Abstract

In this Statistical Sidebar, I will explore the concepts of validity and reliability. In the article, “Validating the O&M VISSIT: Determining appropriate service intensity,” by Pogrund, Darst, and Munro, the authors look at one particular tool that can be used for quantifying the level of service an individual student with a visual impairment should receive from a vision professional. When trying to show that an assessment tool or a data collection tool or a service delivery tool is useful, the characteristics of validity and reliability are generally used to make that argument. A valid tool is one that does what it is supposed to do or measures what it is supposed to measure. A reliable tool is one that does this repeatedly so that when administered under the same circumstances, the tool gives the same result. These two characteristics are analogous to accuracy and precision. When repeatedly throwing darts at a dart board to get a bullseye, you can be accurate, precise, both, or neither. “Accurate and precise” means that every dart hits the bullseye. “Accurate and not precise” means the darts are scattered, but, on average, they group around the bullseye. “Precise, but not accurate” means the darts all hit the same mark, but it is not the bullseye. “Neither accurate nor precise” means the darts are all over the board in no discernible pattern, including some hitting outside the board. In this darts-related analogy, accuracy is like validity and precision is like reliability.
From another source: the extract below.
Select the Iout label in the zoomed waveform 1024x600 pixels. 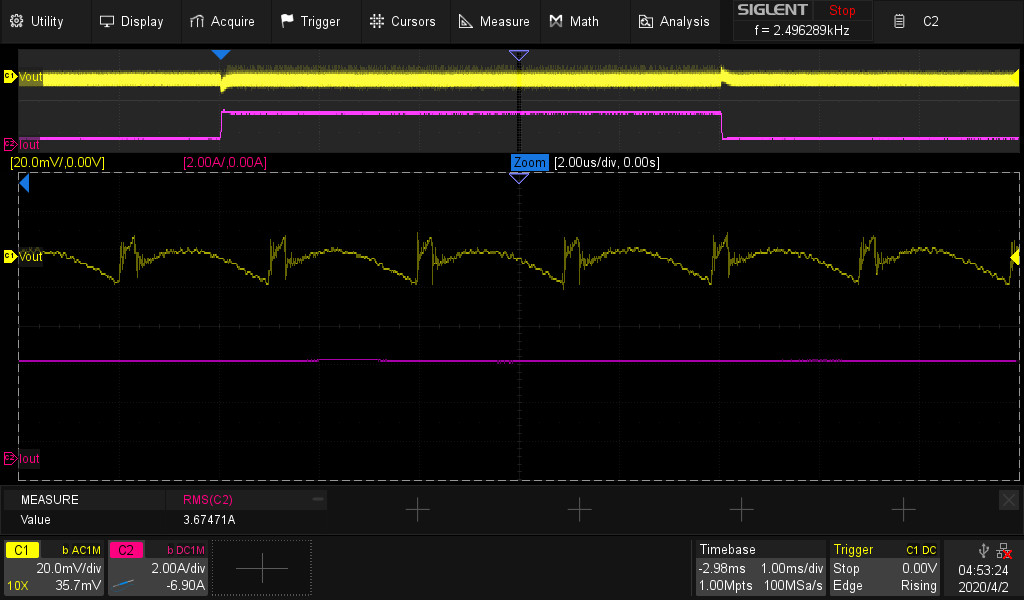click(x=29, y=459)
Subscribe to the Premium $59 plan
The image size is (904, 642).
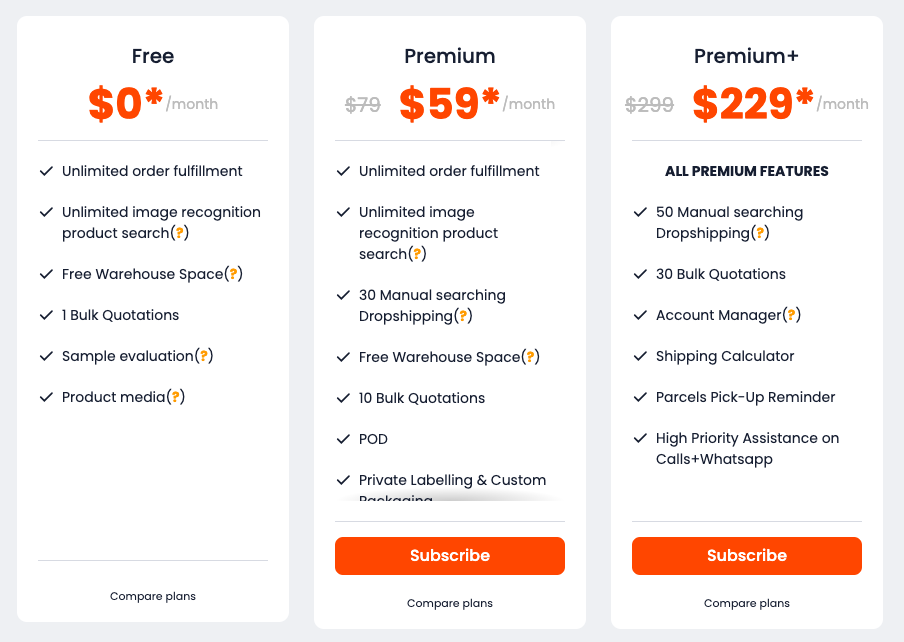450,556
Both validity and reliability can be evaluated or measured in different ways. Construct validity is when practical tests that are derived from a theory are used to measure some construct that is defined by that theory. Construct validity is important when you are trying to measure something that cannot be directly observed, like intelligence. Instead, you must construct a theory of how the target variable you want to measure would interact with other variables and what you could measure that would be an indication of the target variable. Construct validity can be evaluated using a multitrait-multimethod matrix, factor analysis, and structural equation modeling, among other statistical approaches. Content validity is not evaluated with a statistical approach, but rather some determination of whether the tool or test covers a representative sample of the target domain intended to be measured. It is often accomplished by using subject matter experts to evaluate test items against testing goals. Face validity is essentially a judgment of whether the test or tool appears to do what it is supposed to. Criterion validity compares the results of one tool or test with the results from a different measure that is already known to be valid. There are other nuances to defining validity, as well as a range of types of validity that have to do with how well research studies are designed, but those are beyond the discussion in this column.
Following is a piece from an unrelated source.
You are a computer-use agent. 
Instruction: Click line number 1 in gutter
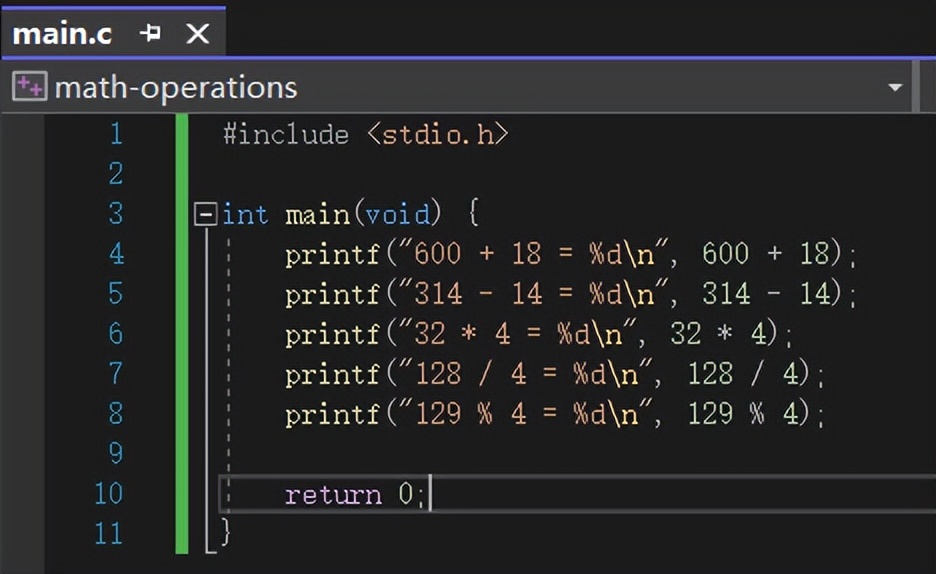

In the article by Pogrund, Darst, and Munro, the authors used several forms of validity. A national recruiting effort led to 52 O&M specialists submitting a completed O&M VISSIT, as well as a completed survey about their experience with the tool. In this case, since the tool being evaluated was designed to determine service delivery levels, any practicing O&M specialist was qualified to evaluate how well the tool performed. This criterion allowed for a determination of social validity (how acceptable the tool was) and consequential validity (how closely to the intended use the tool operated) by relying on the evaluation of experts.
The authors also approached the assessment of the O&M VISSIT's validity by using more statistical approaches. For content validity, the authors calculated the item content validity index where each item in a tool or test is evaluated against the underlying construct. Construct validity was also assessed using exploratory factor analysis (EFA). This statistical approach showed that all of the items in the O&M VISSIT linked to seven of the eight skill areas covered in the tool and further linked to one underlying construct, which was student need for services.
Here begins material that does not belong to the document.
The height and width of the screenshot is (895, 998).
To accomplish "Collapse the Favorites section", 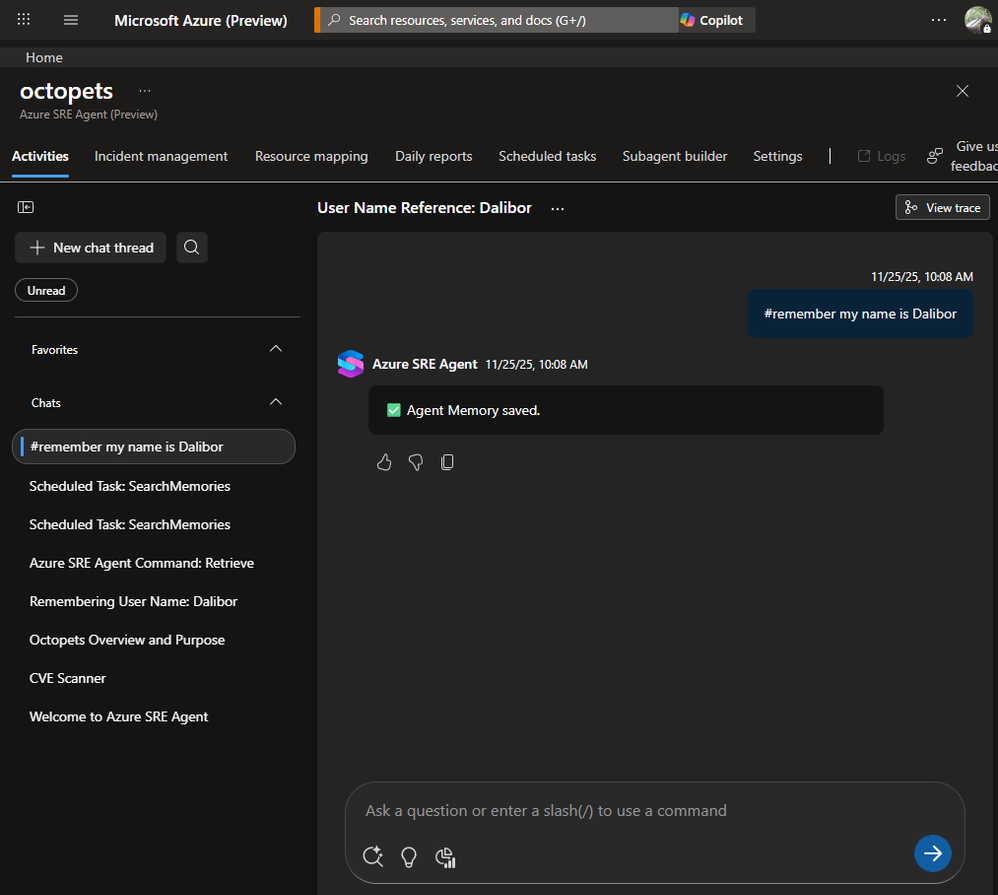I will 276,349.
When it comes to reliability, there are also several ways to evaluate it for a given test or tool, since there are different kinds of reliability. When discussing how reliable a tool or test is, it is generally evaluated using test-retest reliability, inter-method reliability, or internal consistency reliability. Test-retest reliability evaluates how closely scores align for two administrations of the test or tool at different times, but under the same conditions; inter-method reliability evaluates how consistently two versions of a given test or tool give similar results; and internal consistency reliability looks at how consistent the different items in a test are to each other. In the article under discussion from this issue, the authors used Cronbach's Alpha as a measure of how the single construct identified in the EFA was measured by each item. The calculated Cronbach's Alpha was 0.901, showing that across the items in the O&M VISSIT, the construct underlying the tool was being measured reliably.
It is instructive that the authors of this article conducted different analyses to look at both validity and reliability of the O&M VISSIT. As in the analogy of the dart board, just because something is reliable does not mean it is valid, since a test could consistently give the wrong answer. Similarly, just because a test validly measures what it purports to, does not mean that it will always give the same result. An evaluation of both validity and reliability makes for a stronger assessment of a tool or test and doing so in different ways also makes for a more robust evaluation.